Trastuzumab (Herceptin) — a monoclonal antibody that targets the ERBB2 receptor — has achieved great success in treating breast cancer patients, but can this success be improved on? Mark Sliwkowski and colleagues, reporting in the August issue of Cancer Cell, have developed a new antibody that might do just that.

The limitation of trastuzumab is that it is only effective for the women whose cancers overexpress ERBB2; however, the pathway is also activated in other cancers. ERBB2 acts as a coreceptor — it does not bind its own ligand — in the ERBB signalling pathway, so Sliwkowski and colleagues developed an anti-ERBB2 monoclonal antibody, 2C4, that was able to prevent the heregulin-induced binding of ERBB2 and ERBB3. 2C4 was also able to inhibit the activation of mitogen-activated protein kinase and AKT, two of the key downstream targets of the ERBB pathway.

But can 2C4 actually inhibit tumour growth?
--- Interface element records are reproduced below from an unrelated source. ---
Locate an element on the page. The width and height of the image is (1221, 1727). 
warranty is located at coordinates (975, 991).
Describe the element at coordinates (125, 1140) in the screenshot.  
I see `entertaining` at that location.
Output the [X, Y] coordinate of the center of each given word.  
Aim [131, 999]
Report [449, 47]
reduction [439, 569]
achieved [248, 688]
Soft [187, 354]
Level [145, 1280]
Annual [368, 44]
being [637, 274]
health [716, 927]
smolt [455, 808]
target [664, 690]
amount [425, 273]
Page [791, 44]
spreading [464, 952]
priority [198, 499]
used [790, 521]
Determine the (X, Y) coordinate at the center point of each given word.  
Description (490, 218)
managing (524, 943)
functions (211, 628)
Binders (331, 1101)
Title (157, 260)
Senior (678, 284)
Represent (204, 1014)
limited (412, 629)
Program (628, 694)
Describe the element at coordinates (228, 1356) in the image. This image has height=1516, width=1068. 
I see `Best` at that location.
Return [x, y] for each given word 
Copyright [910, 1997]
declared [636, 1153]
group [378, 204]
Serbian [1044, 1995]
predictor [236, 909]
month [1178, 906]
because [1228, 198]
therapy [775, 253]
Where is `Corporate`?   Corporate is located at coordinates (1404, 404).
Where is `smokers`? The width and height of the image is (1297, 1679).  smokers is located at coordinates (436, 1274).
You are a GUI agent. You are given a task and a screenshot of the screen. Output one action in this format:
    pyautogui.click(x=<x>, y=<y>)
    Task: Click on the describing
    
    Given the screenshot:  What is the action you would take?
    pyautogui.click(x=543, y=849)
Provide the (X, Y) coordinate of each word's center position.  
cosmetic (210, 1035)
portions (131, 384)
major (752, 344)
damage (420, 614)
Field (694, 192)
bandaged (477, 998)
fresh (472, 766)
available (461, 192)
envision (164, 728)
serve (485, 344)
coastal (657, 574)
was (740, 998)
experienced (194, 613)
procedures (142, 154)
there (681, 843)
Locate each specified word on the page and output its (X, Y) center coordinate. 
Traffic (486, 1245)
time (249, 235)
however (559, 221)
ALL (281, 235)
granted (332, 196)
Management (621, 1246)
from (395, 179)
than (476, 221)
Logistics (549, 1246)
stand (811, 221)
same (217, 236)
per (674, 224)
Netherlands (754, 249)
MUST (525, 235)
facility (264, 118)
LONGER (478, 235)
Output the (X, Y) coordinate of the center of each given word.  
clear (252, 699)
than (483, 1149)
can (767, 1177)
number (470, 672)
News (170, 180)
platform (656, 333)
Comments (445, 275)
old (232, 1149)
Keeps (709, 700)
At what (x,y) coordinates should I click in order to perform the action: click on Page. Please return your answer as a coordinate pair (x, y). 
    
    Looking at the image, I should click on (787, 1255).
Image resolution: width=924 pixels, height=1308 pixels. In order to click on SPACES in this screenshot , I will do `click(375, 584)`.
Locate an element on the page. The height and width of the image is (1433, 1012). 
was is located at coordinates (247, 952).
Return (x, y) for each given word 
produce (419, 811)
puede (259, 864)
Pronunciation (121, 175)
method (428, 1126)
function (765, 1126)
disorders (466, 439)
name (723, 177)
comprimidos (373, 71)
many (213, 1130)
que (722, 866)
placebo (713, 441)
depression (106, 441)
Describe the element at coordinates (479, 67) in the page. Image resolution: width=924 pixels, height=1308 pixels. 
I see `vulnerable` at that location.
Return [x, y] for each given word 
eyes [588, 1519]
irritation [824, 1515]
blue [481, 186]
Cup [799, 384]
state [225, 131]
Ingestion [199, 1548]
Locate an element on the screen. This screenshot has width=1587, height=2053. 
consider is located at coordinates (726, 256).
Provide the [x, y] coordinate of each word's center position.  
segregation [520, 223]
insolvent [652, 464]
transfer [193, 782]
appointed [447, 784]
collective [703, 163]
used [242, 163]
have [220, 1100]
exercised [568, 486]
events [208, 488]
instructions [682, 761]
It was effective in cell lines and breast cancer xenograft models and, importantly, it was able to prevent growth in xenograft tumours that expressed low levels of ERBB2, for which trastuzumab was unsuccessful.

The ERBB pathway has also been implicated in the growth and survival of prostate cancer cells, and in their progression from an androgen-dependent to an androgen-independent state. Like trastuzumab, 2C4 was able to inhibit the growth of androgen-dependent prostate cancer xenografts. However, unlike trastuzumab, 2C4 was also effective against androgen-independent prostate cancer xenografts.

So, the 2C4 antibody shows great promise as a therapeutic agent against two different cancer types — one of which is particularly difficult to treat. A humanized version has already been developed and found equally effective. We await its entry into clinical trials with great interest.